Basilica of Constantine, with the Campanile of San Francesca Romana, Rome

1819

View this artwork by appointment, at Tate Britain's Prints and Drawings Rooms

Artist
Joseph Mallord William Turner 1775–1851
Medium
Graphite on paper
Dimensions
Support: 114 x 189 mm
Collection
Tate
Acquisition
Accepted by the nation as part of the Turner Bequest 1856
Reference
D16261
Turner Bequest CLXXXVIII 58

Catalogue entry

The remains of the fourth-century Basilica of Constantine and Maxentius stand at the eastern end of the Roman Forum. This vast building, sometimes erroneously called the Temple of Peace, was once used for business and judiciary affairs. The edifice was the largest in the Forum and Turner’s sketch captures the scale of the surviving barrel vaults with their coffered ceilings.
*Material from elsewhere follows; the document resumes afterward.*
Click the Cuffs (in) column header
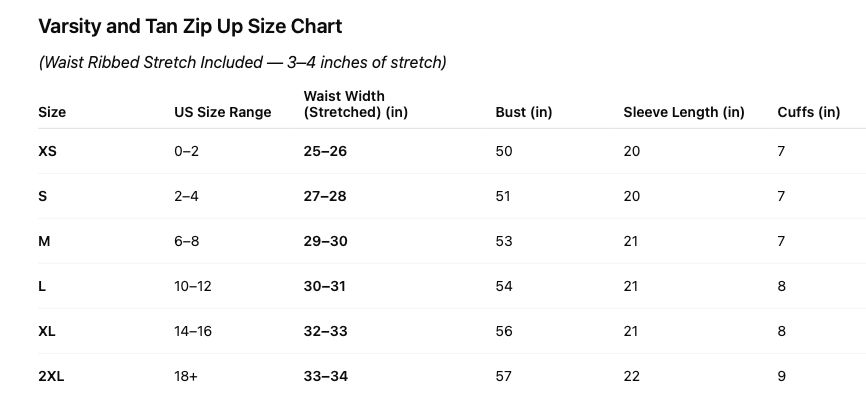point(808,112)
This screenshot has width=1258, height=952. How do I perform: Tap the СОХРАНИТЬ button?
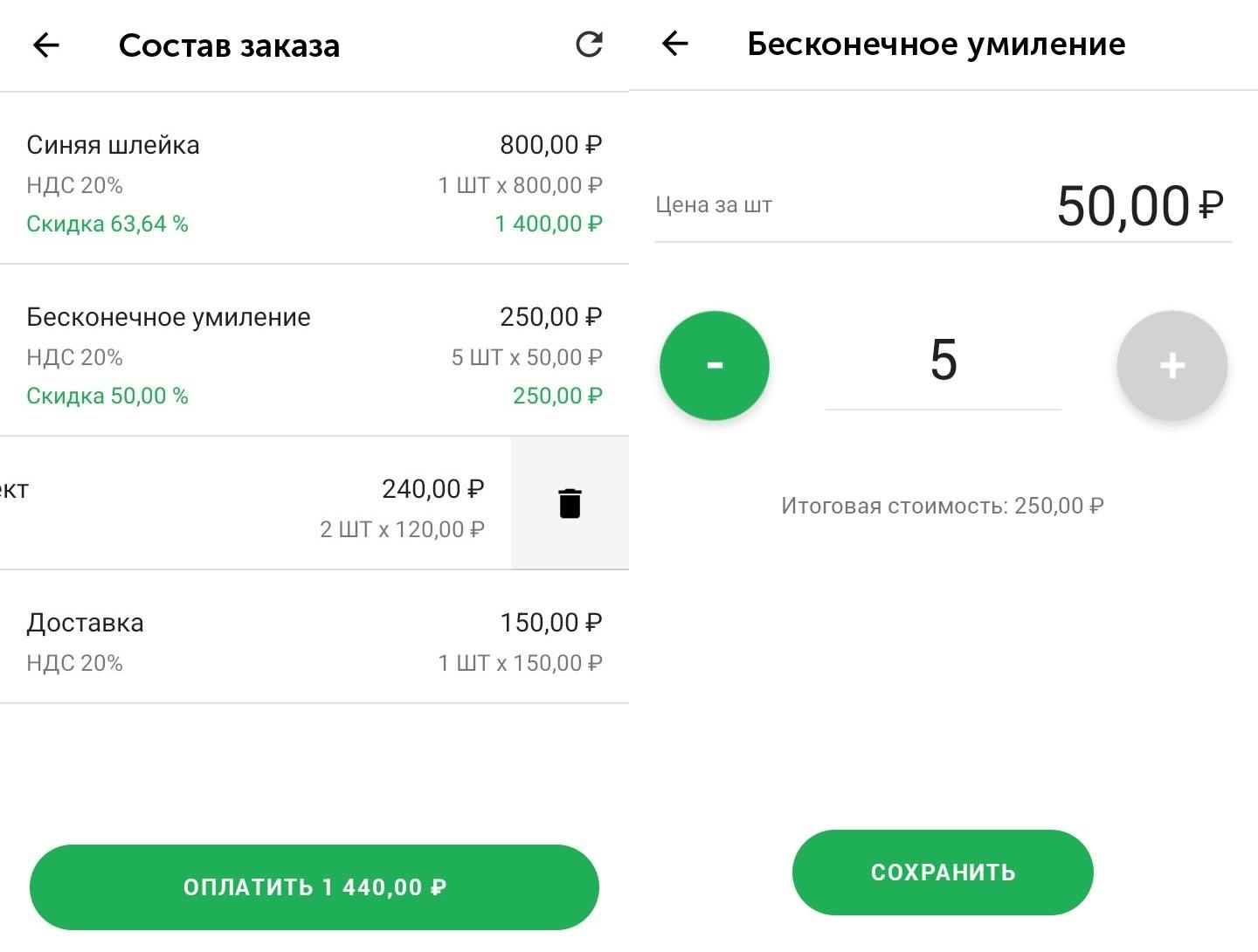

The circular shaped object with the architectural detailing on the ground in the bottom left-hand corner is a large section of collapsed ceiling masonry which can still be found in the same position today. On the far right is the campanile of the Church of Santa Francesca Romana.
The Basilica appears in a number of Turner’s sketchbook drawings, see folios 59 verso, 60, 60 verso, 61 and 61 verso (D16262–D16266; Turner Bequest 58a–60a) and Albano, Nemi, Rome sketchbook (Tate D15394; Turner Bequest CLXXXII 51a). It also dominates the right-hand side of Turner’s large oil painting, Forum Romanum, for Mr Soane’s Museum exhibited 1826 (Tate N00504).1

Nicola Moorby
September 2008

1
Martin Butlin and Evelyn Joll, The Paintings of J.M.W. Turner, revised ed., New Haven and London 1984, no.233.